EXERCICE ÉCRIT: Condensez sous forme de liste le paragraphe du texte fourni qui débute par « Mais au bout de quelques jours », sans perdre ses faits principaux.

TEXTE FOURNI:
· · · ·

Quand j'ai franchi le seuil de l'appartement, voyant ma femme et ma fille en pleurs, j'ai réalisé que l'Homme, en substance, a besoin de peu pour être heureux.

Mais au bout de quelques jours, le retour de Starostin fait grincer des dents. On lui fit savoir que son enregistrement a été annulé et on lui fit signer un document dans lequel on demande à Starostin de quitter la capitale dans les 24 heures. Il décide alors d'aller voir Vassily Staline qui lui propose de l'héberger chez lui. Mais Nikolaï n'est pas un homme qui aime être le pantin d'un autre. Starostin sait parfaitement que, d'un côté, Vassily Djougachvili l'utilise pour son club, et de l'autre, Beria utilise la situation pour compromettre ce dernier aux yeux de son père.

· · · ·

Données de pointage de cible:
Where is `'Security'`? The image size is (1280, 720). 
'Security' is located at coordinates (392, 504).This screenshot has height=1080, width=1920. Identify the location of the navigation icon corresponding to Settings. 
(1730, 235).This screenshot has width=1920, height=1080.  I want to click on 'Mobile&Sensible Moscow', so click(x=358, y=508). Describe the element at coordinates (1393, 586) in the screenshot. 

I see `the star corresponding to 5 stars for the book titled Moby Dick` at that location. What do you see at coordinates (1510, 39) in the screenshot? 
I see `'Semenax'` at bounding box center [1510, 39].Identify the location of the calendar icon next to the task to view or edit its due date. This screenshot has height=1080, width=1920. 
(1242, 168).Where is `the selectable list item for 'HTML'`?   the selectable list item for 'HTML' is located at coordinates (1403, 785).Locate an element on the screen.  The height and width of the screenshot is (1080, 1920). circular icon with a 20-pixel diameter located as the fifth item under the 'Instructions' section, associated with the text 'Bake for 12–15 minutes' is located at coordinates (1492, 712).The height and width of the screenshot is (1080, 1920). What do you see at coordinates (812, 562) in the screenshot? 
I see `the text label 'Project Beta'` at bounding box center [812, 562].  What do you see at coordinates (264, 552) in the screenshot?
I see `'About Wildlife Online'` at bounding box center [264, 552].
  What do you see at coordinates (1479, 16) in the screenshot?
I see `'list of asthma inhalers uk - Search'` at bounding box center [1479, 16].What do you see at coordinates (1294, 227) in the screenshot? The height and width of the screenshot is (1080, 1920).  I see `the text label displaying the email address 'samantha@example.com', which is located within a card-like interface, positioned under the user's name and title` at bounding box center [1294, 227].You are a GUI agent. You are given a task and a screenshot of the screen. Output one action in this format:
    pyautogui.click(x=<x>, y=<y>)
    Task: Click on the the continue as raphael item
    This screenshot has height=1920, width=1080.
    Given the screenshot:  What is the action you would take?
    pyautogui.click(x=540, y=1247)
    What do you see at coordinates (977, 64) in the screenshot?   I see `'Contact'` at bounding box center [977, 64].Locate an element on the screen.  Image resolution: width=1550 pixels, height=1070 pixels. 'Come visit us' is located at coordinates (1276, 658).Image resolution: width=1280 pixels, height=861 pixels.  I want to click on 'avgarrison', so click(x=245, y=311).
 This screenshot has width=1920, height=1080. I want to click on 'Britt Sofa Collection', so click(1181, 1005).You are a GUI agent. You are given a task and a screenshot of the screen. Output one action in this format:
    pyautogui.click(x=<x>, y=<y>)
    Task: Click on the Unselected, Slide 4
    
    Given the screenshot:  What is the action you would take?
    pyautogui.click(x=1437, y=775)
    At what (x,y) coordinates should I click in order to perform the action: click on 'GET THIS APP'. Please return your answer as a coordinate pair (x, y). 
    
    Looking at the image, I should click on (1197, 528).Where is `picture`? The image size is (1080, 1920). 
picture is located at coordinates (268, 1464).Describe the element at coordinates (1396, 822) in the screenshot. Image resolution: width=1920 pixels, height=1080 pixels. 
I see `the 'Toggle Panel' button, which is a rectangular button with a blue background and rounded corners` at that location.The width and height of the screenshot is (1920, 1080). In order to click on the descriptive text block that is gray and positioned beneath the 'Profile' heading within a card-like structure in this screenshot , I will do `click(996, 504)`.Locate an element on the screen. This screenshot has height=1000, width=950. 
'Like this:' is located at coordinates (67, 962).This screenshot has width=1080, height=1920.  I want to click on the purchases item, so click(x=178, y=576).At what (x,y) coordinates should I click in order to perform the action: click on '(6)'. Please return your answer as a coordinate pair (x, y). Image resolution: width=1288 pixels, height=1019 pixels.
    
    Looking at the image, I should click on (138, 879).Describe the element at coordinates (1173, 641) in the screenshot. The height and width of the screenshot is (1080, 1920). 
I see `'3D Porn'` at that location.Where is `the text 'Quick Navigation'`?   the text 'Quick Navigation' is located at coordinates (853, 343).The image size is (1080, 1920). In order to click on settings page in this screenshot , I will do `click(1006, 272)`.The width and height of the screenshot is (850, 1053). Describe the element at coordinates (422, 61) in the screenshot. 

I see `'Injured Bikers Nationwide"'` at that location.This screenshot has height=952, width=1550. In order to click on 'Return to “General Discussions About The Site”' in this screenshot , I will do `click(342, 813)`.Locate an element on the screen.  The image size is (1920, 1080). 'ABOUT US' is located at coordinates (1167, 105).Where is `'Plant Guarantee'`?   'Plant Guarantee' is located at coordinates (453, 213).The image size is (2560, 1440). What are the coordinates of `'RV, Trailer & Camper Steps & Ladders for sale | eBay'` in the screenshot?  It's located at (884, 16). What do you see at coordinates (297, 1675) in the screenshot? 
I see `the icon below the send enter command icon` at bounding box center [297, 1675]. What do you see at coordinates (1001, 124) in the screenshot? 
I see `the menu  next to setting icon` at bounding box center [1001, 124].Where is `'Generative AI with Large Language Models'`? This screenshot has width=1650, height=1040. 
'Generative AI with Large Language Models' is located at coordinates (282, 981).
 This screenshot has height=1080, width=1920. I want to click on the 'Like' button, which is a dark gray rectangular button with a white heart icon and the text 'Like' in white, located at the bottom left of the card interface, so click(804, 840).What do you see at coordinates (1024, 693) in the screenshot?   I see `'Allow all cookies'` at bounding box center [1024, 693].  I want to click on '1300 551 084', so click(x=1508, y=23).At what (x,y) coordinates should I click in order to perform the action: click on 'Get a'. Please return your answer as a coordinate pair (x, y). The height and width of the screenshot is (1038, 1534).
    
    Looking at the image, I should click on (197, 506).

· · · ·

EXERCICE CORRIGÉ:
- Quelques jours plus tard, le retour de Starostin fait grincer des dents.
- On l'informe que son enregistrement est annulé et on lui fait signer un document qui lui demande de quitter la capitale dans les 24 heures.
- Il va voir Vassily Staline, qui lui propose de l'héberger.
- Nikolaï n'aime pas être le pantin d'un autre.
- Il sait que Vassily Djougachvili l'utilise pour son club, et que Beria se sert de la situation pour compromettre ce dernier aux yeux de son père.